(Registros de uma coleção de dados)
____________________
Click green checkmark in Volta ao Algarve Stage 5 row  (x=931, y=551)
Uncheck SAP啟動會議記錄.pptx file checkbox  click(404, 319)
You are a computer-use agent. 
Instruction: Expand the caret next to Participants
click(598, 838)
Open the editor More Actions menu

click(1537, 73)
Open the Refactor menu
____________________
• _ENUNCIADO DA TAREFA_:
Substitua "Participants" por "Attendees" e reproduza na íntegra todas as entradas acima, sem nenhuma outra alteração.

• _RESPOSTA COMPLETA_:
Click green checkmark in Volta ao Algarve Stage 5 row  (x=931, y=551)
Uncheck SAP啟動會議記錄.pptx file checkbox  click(404, 319)
You are a computer-use agent. 
Instruction: Expand the caret next to Attendees
click(598, 838)
Open the editor More Actions menu

click(1537, 73)
Open the Refactor menu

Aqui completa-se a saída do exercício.